Example for groupByTable

Assume a "Describe the Table" project with this data:

ID

City

Region

Quarter

Year

Sales

Row 1

1

Atlanta

South

Q1

2022

56,000

Row 2

2

Los Angeles

West

Q1

2022

52,000

Row 3

3

Dallas

South

Q1

2022

44,000

Row 4

4

New York

East

Q1

2022

57,000

Row 5

5

Pittsburgh

East

Q1

2022

53,000

Row 6

6

Atlanta

South

Q2

2022

71,000

Row 7

7

Los Angeles

West

Q2

2022

73,000

Row 8

8

Dallas

South

Q2

2022

66,000

Row 9

9

New York

East

Q2

2022

48,000

Row 10

10

Pittsburgh

East

Q2

2022

36,000

Suppose you want to find which Region achieved the highest Sales total.

The best solution is to use groupByTable. The ATL is:

[[groupByTable(WholeTable, Region, Sales, sum())]]

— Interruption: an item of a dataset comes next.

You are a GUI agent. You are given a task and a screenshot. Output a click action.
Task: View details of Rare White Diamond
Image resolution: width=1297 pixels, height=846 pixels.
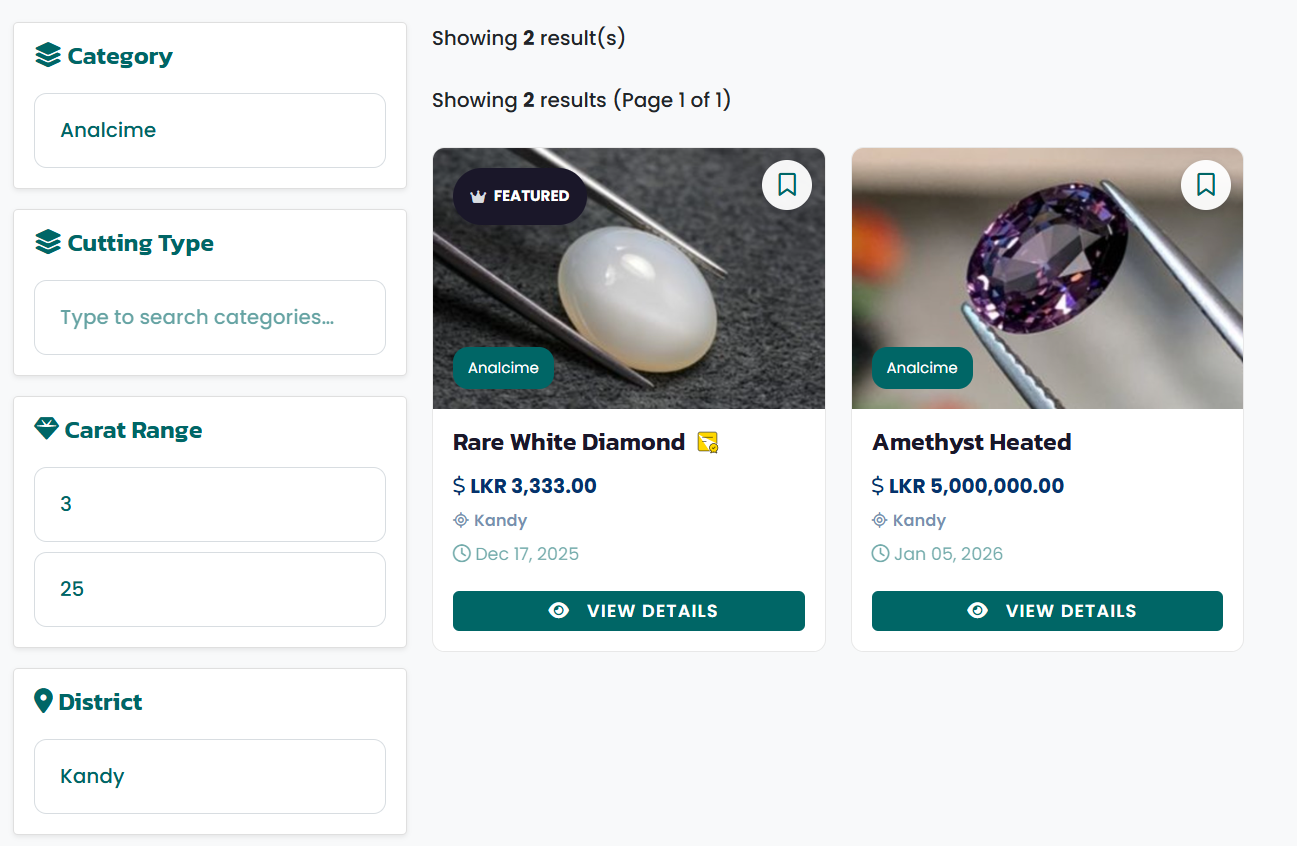(x=629, y=611)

This tells Studio to analyze the whole table, group all rows with matching Region values, and aggregate the Sales values for each group. The final parameter input — sum() — specifies sum aggregation.

The output is this list of lists:

( ("South", 237000), ("East", 194000), ("West", 125000) )

There are three inner lists — one for each group — and each contains two values: the group's Region value and its sum-aggregated Sales value. The results are sorted by the aggregated values in descending order.

The printed result is:

South and 237,000, East and 194,000 and West and 125,000

Here's how you might turn the result into coherent narrative text:

[[

allResults = groupByTable(WholeTable, Region, Sales, sum())

topResult = allResults[0:1]

topRegionName = topResult[0][0]

topRegionSales = abbreviateNumber(currencyFormat(topResult[0][1]))

joinStrings('the highest Sales total (', topRegionSales, ') was in the ', topRegionName, ' region.')

]]
  • The first line runs a groupByTable analysis.

  • The second line uses list slicing to get the top result — i.e. the first inner list.

  • The third and fourth lines get the top region's name and sales total.

  • The last line uses joinStrings to join computed values with fixed text.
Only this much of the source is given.